Possibly, although I'm not sure that that would be a bad thing necessarily. What I'm more concerned about is yet more legislation forcing churches and church schools to kow-tow to the gay rights lobby, which is what Johnson is likely to promote
 

BigBossman

Active Member
It doesn't bother me that people within the Labour Party are quitting. My question is why are they quitting? Has there been a major scandal taking place that involves almost everyone?
 

Matt Black

Well-Known Member
Site Supporter
There are two discrete but connected pathologies here.

The first is the scandal over MPs expenses eg: Jacqui Smith q.v., which affects all parties not just Labour and has forced over a dozen (out of 648) MPs to announce that they will be quitting and many more to do so on a more voluntary basis (it is thought that as many as half the MPS in the next Parliament will be newbies as a consequence). The Speaker Michael Martin has been one of the casualties there.

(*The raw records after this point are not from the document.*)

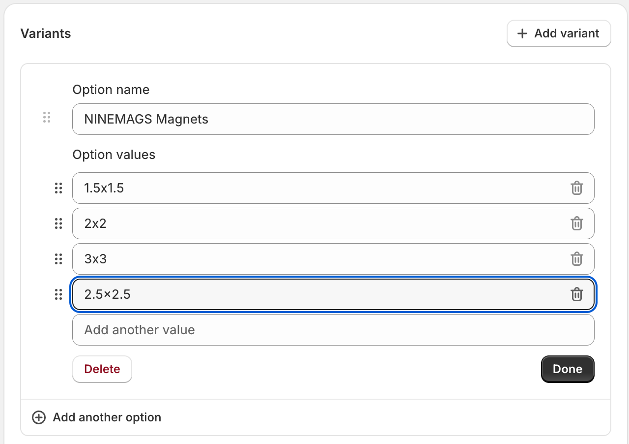Delete the 1.5x1.5 option value via trash icon
Screen dimensions: 629x444
tap(576, 188)
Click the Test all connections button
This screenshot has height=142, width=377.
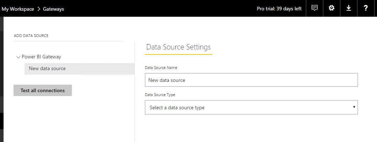pos(43,90)
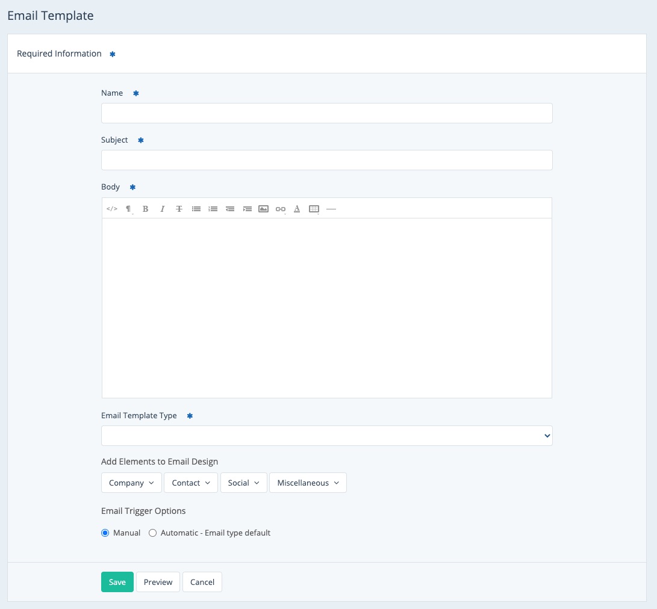Insert a table into the body
The width and height of the screenshot is (657, 609).
pos(314,209)
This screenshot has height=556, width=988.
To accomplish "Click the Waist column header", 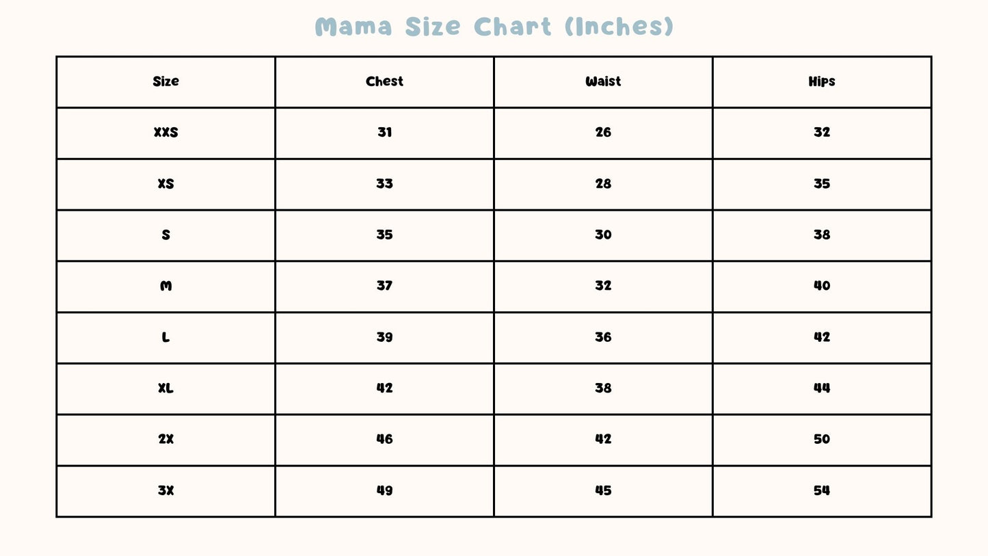I will [x=603, y=81].
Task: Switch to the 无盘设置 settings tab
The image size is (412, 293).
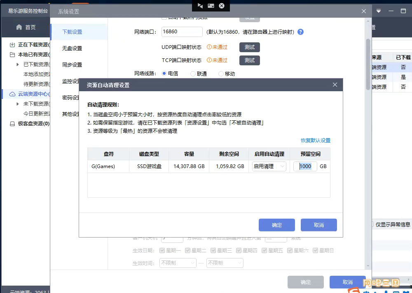Action: pos(72,48)
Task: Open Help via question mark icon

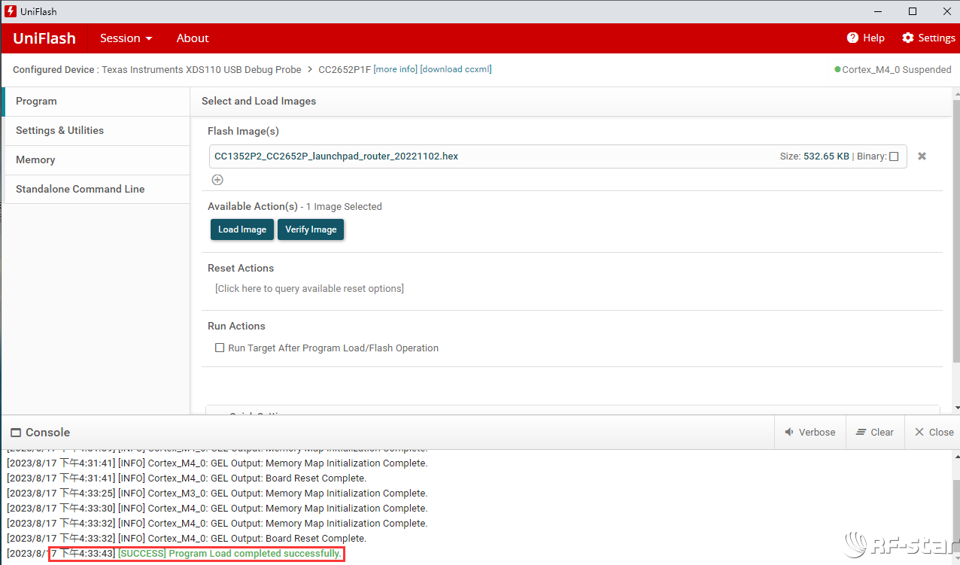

The second is Brown's lamentable running of the country since he became PM in June 2007, a period which unhappily for him coincides with the onset of the credit crunch/downturn/recession/depression/whatever-we're-now-calling it (think Herbert Hoover); however Brown's policies in his previous job, Chancellor of the Exchequer (think Treasury Sec) have both contributed to and exacerbated this crisis: running up public sector debt and encouraging the explosion of private sector debt on an unprecendented scale during the boomtimes; his policies as PM have been more of the same - massive gvt bailouts for banks and others usinig more borrowed money, no cuts in public expenditure etc. See here for a devastating expose. Gradually confidence has ebbed away from him as a consequence. The beginning of the end however was the Damian McBride affair in April - one of Brown's aides tried to institute a dirty tricks smear campaign against some of his Conservative opponents; he was found out and had to quit but Brown refused to accept responsibility for it for several days and then refused to apologise for even longer. Then the expenses row broke and yesterday we had EU and local elections in which Labour is expected to be trounced. More and more Labour MPs are regarding Brown as an electoral liability and want to ditch him. That feeling has now spread to the government, and the resignations are effectively a vote of no-confidence in Brown by his erstwhile ministers.

The overlap between expenses and Brown is that Speaker Martin was a Brown ally, and three of the resigning Cabinet members - Smith, Blears and Purnell, were caught out claiming expenses wrongly.